Is the world’s present population, of around 7.7 billion, a problem that we should try to do something about? Should we be concerned at predictions from the United Nations Department of Economic and Social Affairs that in 2050 the population will reach 9.7 billion and that it will continue to grow to nearly 11 billion in 2100?
If we think it would be better if the world’s population did not grow to this extent, we must face the practical question: what means may ethically be used to encourage others – often people with different religious or cultural values -- to have fewer children?
This event will feature four speakers with expertise on different aspects of these questions. Dylan Matthews and Alex Ezeh will discuss whether we have reason to regard population growth as a problem. Matt Connelly will focus on the abuses to which earlier alarm about “overpopulation” led, while Frances Kissling will describe continuities and changes in feminist thought and advocacy regarding attempts to control population size.
The format will allow time for discussion among the panel and with the audience.
Dylan Matthews is an American journalist, and a senior correspondent with Vox. He leads their Future Perfect section, which launched in October 2018. Its focus includes issues like global poverty and health, and future catastrophic risks.

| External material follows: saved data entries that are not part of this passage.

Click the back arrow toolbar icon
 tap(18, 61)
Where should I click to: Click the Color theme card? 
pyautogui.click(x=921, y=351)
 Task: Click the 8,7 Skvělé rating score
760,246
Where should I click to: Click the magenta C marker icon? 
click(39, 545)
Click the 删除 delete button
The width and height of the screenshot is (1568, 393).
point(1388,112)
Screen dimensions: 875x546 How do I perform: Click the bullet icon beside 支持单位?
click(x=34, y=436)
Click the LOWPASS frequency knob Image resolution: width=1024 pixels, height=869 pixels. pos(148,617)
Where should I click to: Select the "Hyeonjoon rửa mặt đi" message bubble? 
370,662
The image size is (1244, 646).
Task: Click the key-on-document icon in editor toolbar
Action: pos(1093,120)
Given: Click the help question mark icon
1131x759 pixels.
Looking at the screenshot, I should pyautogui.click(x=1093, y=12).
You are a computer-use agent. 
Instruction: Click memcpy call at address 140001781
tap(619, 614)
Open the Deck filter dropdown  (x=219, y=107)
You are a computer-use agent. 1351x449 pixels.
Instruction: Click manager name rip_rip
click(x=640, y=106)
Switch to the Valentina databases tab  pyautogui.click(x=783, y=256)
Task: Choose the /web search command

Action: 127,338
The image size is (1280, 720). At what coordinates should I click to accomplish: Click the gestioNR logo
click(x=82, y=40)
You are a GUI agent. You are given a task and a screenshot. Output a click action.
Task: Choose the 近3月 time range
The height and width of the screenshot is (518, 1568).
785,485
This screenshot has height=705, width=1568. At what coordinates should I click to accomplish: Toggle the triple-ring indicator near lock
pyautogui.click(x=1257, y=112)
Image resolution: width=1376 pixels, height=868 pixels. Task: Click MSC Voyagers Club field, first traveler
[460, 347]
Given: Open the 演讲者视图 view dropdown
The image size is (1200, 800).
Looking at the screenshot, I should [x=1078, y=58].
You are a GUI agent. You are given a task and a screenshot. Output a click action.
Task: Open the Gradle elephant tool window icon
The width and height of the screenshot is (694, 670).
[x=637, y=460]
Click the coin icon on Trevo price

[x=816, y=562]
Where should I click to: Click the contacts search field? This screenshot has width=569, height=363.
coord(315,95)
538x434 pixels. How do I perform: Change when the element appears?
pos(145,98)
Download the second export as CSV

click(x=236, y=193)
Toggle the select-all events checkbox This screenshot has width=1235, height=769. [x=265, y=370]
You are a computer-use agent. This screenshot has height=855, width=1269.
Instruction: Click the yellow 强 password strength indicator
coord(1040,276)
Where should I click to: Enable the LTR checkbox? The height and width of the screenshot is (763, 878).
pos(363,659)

Frances Kissling is the President of The Center for Health Ethics and Social Policy, focusing on feminist perspectives on population and reproductive health, and an Instructor at the Institute of Philosophical Investigation at UNAM, the National Autonomous University of Mexico, where she teaches reproductive health ethics. She took part in the UN Conference on Population and Development held in Cairo in 1994, and is currently a member of the International Planning Committee for the Nairobi Summit, a high level conference to accelerate efforts to end maternal mortality, meet the unmet need for family planning and end gender based violence by 2030.
Matthew Connelly is a professor of international and global history at Columbia. He is also director of the Institute for Social and Economic Research and Policy, and the principal investigator of History Lab, a MacArthur Foundation and NSF-funded project to apply data science to historical research. He is the author of Fatal Misconception: The Struggle to Control World Population, an Economist and Financial Times book of the year. Matt has provided commentary on international affairs for The Atlantic Monthly, The New York Times, The Washington Post, and Le Monde, and has hosted radio documentaries for BBC Radio.
Alex Ezeh is a professor of Global Health in the Department of Community Health and Prevention at the Dornsife School of Public Health at Drexel University. Before that he was the founding Executive Director of the African Population and Health Research Center. His work focuses on addressing the challenges that come with the growth of slums around the world and the continuing rapid population growth in sub-Saharan Africa. He co-chaired the Guttmacher-Lancet Commission on Sexual and Reproductive Health and Rights and is also a member of the Vatican-Lancet-Mario Negri Commission on the Value of Life that began its work in February 2018. He is the recipient of the World Academy of Sciences 2018 Prize for the Social Sciences.
Peter Singer, the Ira W. DeCamp Professor of Bioethics in the University Center for Human Values, will chair.